A microbrewery is very profitable and a fun business to have, it is one that is usually passed down to the next generation because of the passion and love that the owners have for it. South Africans love alcohol and most are always willing to try out something new. There are not that many microbreweries in South Africa.

The barriers to entry are a bit high, starting a microbrewery is going to cost a lot, rent, equipment and licenses make up the majority of this cost. This guide assumes that you already know how to brew alcohol and are looking for a way to turn it into a business, if you don’t then get some experience by volunteering to work at a microbrewery.

Choose the right location

The location of your microbrewery will be very important, you want to make sure that it’s situated in an area that receives a lot of foot traffic. Ideally, it should be in a city or a small town that attracts a lot of tourists.

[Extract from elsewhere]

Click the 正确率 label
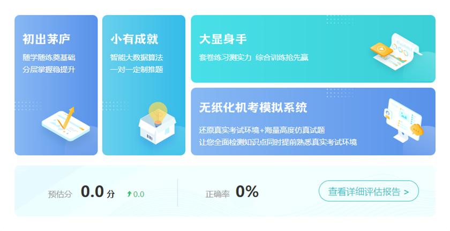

A microbrewery in a poor small town will not really make a lot of money. The town has to attract a lot of tourists, this is because tourists are more likely to spend money in order to get a taste of local experiences.

Cities have so many people that there will inevitably be people who are just interested to check out your microbrewery. You will likely serve new faces everyday and a few regular ones. However, this is if you want to sell directly to your customers, which is what we recommend. Another option is brewing the beer then selling it to third parties through distributors.

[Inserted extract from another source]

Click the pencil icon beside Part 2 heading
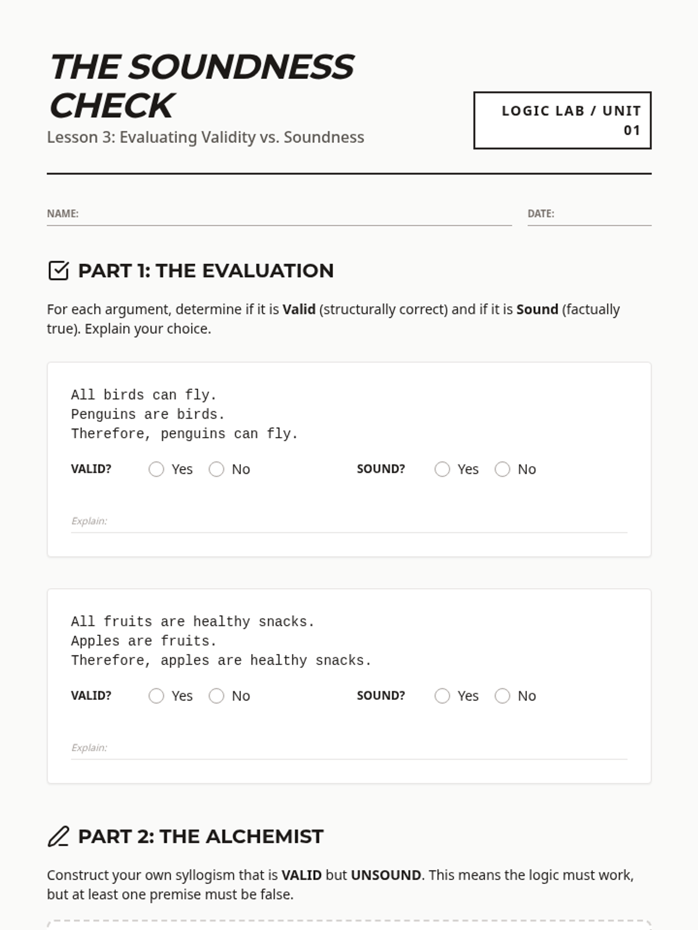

Don’t lease operating premises that are directly in the city centre, rather situate your business in the outskirts. You are going to pay way more for rent when leasing in the city centre.

Set up operating premises

This is the tricky part; your operating premises should include both a brewery and also be some sort of restaurant. You can’t neglect selling food in your microbrewery, this will make people to stick around for longer and will buy more beer.

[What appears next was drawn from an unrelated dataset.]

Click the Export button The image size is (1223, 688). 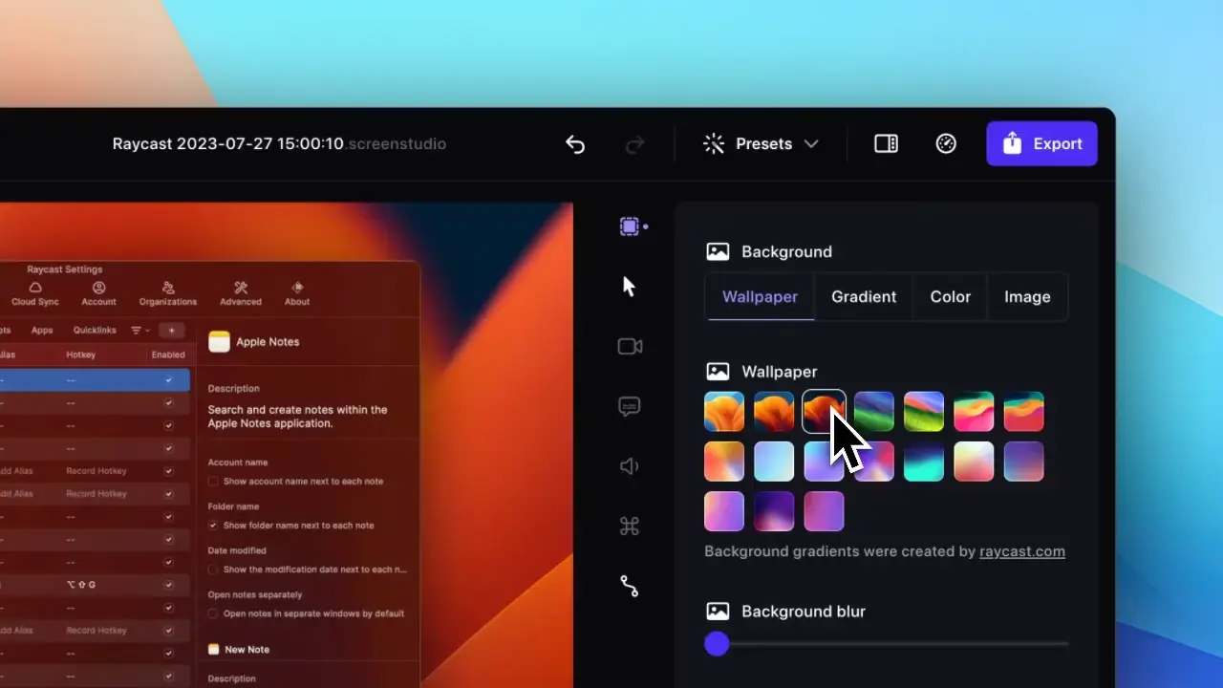pyautogui.click(x=1041, y=143)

This is something that even the most stubborn of people realize at some point, a lot of your customers will ask if you are not selling any food. The food doesn’t have to be anything serious; you can sell burgers as a starting point. It sucks to be at a great microbrewery then leaving because you are hungry.

Make sure that lack of food will not be the reason why some people leave your microbrewery or why others will not return. The aim is to create an environment that will allow people to enjoy your passionately crafted beer. Your microbrewery should be a great place to be in.

This will cost a lot, you have to renovate the premises to fit the look and feel of a microbrewery, you might lease premises that were formerly used as a furniture shop. Renovations will cost a lot of money; this will include tearing down some walls and remaking the premises as a whole.

Register your business

There is a lot of registering and licensing that you need to do for this business, you first have to make sure that it is a registered company, apply for a liquor license and apply for a food license. You may also need to deal with the zoning laws. The food license is formally known as the certificate of acceptability and can be obtained from the department of health.

Registering a company only costs R125, the licenses that will be expensive are the other ones. Your operating premises should be all set at this point because they first assess your premises before giving you a liquor license.

Get a liability insurance

You need to have insurance; someone can get food poisoning due to the negligence of one of your staff members. This can result in a dragged-out legal battle that might bankrupt your business. It’s best to have a liability insurance to give you cover. You might also want to get cover that protects your business from theft and natural disasters.

Market your microbrewery

A microbrewery in a good location will market itself, you don’t have to worry much about marketing. You can increase awareness by having a grand opening day, you have to go out to give your customers the best experience.

They will surely return if they had a good experience in your place and will bring other people along. Influencer marketing works surprisingly well too, you don’t know how valuable social media attention is for this type of business. People can come flocking to your place because other people promoted it on social media.